=== Exercise input ===

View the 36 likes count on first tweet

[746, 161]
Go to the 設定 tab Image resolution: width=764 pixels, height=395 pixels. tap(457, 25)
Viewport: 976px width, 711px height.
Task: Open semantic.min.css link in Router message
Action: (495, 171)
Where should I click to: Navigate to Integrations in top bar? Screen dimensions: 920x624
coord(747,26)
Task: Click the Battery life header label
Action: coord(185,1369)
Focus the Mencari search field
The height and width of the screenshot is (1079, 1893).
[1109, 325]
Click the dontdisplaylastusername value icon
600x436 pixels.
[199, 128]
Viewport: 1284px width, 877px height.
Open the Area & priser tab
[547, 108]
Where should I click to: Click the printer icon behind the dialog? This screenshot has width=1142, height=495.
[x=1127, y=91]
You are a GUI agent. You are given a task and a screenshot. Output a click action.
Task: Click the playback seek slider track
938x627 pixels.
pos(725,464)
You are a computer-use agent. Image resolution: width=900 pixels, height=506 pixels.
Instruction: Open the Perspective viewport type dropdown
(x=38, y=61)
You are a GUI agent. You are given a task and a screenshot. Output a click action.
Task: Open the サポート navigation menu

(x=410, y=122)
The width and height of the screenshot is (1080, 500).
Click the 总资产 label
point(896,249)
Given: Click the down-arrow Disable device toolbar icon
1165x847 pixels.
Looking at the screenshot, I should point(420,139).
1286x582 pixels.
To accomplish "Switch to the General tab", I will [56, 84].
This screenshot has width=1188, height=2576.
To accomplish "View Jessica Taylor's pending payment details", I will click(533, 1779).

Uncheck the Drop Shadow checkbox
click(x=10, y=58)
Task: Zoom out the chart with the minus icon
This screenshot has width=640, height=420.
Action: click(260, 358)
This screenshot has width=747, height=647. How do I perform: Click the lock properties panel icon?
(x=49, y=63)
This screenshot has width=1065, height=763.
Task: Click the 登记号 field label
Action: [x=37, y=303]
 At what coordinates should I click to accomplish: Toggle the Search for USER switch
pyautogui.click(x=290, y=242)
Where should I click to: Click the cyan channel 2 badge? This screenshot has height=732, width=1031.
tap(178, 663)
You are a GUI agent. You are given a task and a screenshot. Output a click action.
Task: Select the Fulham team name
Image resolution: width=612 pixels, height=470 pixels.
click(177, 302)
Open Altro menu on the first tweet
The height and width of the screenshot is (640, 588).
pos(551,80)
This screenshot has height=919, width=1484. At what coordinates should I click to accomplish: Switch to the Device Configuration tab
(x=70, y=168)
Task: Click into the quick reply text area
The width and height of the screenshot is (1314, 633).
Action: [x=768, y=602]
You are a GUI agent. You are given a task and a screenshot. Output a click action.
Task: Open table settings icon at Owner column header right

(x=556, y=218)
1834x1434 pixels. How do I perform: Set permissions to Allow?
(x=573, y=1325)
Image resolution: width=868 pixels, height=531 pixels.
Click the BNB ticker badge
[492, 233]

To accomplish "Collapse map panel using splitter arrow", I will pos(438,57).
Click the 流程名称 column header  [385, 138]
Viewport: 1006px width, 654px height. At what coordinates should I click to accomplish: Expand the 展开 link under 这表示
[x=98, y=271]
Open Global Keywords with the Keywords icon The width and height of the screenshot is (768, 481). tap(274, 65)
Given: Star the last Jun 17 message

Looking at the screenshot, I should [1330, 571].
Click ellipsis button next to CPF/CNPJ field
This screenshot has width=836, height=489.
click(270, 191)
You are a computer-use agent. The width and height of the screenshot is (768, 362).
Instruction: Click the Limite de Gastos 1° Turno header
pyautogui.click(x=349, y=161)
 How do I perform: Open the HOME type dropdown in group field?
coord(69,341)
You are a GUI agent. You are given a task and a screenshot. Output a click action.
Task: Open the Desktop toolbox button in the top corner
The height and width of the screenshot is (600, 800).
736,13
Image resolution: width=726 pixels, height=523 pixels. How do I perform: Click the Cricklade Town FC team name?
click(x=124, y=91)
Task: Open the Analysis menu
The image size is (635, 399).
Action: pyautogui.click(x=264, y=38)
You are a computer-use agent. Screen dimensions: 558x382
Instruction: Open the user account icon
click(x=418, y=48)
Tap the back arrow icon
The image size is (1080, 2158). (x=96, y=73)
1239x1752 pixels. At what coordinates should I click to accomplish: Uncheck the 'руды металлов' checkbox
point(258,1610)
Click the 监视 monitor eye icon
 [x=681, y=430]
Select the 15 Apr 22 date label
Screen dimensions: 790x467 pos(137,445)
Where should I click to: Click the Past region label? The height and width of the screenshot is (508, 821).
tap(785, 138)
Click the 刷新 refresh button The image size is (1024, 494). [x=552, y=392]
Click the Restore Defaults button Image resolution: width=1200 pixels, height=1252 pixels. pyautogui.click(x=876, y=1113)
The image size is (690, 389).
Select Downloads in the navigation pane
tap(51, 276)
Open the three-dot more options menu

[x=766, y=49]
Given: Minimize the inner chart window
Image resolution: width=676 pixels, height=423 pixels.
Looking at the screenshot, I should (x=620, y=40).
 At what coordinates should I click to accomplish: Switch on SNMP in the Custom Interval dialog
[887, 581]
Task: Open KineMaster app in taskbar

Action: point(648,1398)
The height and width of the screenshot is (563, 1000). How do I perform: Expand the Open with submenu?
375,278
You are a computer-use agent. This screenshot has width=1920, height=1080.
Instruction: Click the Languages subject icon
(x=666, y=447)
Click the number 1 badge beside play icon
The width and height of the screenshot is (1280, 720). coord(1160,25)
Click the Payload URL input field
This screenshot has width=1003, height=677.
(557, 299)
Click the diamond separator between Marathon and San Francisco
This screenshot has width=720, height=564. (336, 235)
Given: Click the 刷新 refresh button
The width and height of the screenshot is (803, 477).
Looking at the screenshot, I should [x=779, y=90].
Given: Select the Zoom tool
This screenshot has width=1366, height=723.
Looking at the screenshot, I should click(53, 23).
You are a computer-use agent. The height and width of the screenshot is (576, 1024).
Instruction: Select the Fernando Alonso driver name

===

→ Problem to work on:
Only the number should be given: how many lines in the entries above contain the string "computer"?

→ Answer box:
5